Exploring AA Amyloidosis: Insights from A Case Series in an Under-Explored Indian Context

Introduction: AA amyloidosis is a systemic protein misfolding disorder characterized by the deposition of serum amyloid A protein, often leading to progressive renal dysfunction. While inflammatory etiologies have become more prominent globally, infection-related causes remain a major contributor in resource-limited settings. Data on the clinicopathological spectrum of renal AA amyloidosis in the Indian population are scarce. Methods: This retrospective cross-sectional study included 18 patients with biopsy-proven renal AA amyloidosis evaluated at a tertiary care center in India between March 2022 and May 2024. Clinical data, laboratory parameters, and renal biopsy findings were collected and analyzed.
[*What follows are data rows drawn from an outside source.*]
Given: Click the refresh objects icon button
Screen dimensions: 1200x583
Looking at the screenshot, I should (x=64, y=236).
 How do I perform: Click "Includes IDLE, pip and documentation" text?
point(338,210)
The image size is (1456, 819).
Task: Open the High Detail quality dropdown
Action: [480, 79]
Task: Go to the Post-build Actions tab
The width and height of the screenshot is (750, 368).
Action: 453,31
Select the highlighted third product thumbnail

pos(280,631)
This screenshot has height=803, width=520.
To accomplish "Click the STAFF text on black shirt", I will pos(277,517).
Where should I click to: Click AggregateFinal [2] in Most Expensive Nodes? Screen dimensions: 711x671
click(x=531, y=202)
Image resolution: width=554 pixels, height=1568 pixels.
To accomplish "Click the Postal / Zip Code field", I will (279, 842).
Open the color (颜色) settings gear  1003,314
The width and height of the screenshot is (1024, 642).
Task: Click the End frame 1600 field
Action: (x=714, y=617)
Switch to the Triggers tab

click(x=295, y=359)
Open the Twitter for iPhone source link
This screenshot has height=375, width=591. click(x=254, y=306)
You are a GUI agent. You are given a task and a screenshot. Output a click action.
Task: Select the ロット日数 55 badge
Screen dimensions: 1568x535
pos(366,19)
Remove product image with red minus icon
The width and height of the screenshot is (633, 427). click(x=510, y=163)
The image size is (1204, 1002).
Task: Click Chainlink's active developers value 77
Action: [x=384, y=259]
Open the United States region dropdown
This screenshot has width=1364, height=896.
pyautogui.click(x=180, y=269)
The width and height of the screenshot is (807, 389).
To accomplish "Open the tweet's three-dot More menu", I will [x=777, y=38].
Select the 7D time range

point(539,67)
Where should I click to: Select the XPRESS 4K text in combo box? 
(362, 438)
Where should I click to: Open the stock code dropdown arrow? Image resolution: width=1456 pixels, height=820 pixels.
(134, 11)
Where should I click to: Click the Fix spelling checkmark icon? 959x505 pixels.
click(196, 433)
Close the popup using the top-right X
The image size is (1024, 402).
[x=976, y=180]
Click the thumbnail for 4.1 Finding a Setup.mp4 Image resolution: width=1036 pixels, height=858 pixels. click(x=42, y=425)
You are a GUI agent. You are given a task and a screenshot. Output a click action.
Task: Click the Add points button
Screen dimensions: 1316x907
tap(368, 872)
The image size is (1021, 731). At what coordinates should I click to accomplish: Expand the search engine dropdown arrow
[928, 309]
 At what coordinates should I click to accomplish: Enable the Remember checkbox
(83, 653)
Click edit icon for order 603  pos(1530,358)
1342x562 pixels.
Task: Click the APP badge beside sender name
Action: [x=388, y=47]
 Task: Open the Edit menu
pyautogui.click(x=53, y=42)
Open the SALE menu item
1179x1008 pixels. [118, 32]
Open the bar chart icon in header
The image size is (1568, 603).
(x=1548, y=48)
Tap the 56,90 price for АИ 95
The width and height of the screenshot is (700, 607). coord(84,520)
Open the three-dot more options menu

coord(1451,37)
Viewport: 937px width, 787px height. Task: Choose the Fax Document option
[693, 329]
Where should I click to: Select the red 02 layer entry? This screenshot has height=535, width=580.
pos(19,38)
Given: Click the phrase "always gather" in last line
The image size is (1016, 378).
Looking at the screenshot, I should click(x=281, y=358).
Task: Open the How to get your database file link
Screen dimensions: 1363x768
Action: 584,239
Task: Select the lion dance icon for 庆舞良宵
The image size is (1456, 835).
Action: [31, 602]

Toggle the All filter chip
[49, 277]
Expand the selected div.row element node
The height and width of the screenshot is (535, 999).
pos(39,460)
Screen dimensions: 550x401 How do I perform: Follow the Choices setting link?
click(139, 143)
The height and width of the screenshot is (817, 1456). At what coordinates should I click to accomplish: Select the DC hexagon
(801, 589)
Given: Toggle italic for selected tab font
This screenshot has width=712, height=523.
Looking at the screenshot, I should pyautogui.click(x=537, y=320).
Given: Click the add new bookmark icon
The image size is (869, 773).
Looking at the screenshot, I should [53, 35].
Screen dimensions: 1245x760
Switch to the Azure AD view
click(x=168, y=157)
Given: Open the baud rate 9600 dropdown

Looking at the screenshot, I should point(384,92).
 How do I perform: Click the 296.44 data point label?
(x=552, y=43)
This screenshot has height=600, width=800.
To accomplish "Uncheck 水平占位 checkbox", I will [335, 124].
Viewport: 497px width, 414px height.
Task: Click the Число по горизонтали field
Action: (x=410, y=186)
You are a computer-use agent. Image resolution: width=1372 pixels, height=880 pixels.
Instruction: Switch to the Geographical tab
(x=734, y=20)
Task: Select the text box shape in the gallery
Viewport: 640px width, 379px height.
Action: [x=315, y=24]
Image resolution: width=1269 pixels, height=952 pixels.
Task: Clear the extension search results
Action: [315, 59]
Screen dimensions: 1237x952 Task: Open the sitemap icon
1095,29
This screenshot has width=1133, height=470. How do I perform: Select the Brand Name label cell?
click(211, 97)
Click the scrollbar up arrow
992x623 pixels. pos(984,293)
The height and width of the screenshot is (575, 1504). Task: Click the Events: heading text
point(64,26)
Results: The cohort was predominantly male (83.3%), with a mean age of 37.2 years (range 17–65). Chronic infections were the leading etiology (77.8%), with tuberculosis being most common (64.3%), followed by hepatitis B/C and HIV coinfections. Autoimmune conditions (Rheumatoid Arthritis, Ankylosing Spondylitis) accounted for 16.7% of cases. All patients presented with proteinuria (mean 3.2 ± 2.5 g/24h), and 38.9% showed hematuria with RBC casts. Severe hypoalbuminemia (<2.5 g/dL) was seen in 66.6% of patients and was significantly associated with higher proteinuria (p = 0.0123). Acute kidney injury was present in 33.3% of patients. Renal biopsy confirmed amyloid deposits with Congo red staining and strong SAA positivity on immunohistochemistry. Conclusions: In contrast to global trends, infectious diseases remain the predominant cause of AA amyloidosis in the Indian population. This study highlights the need for heightened clinical vigilance and timely renal biopsy in patients with chronic infections and unexplained proteinuria to improve early diagnosis and management.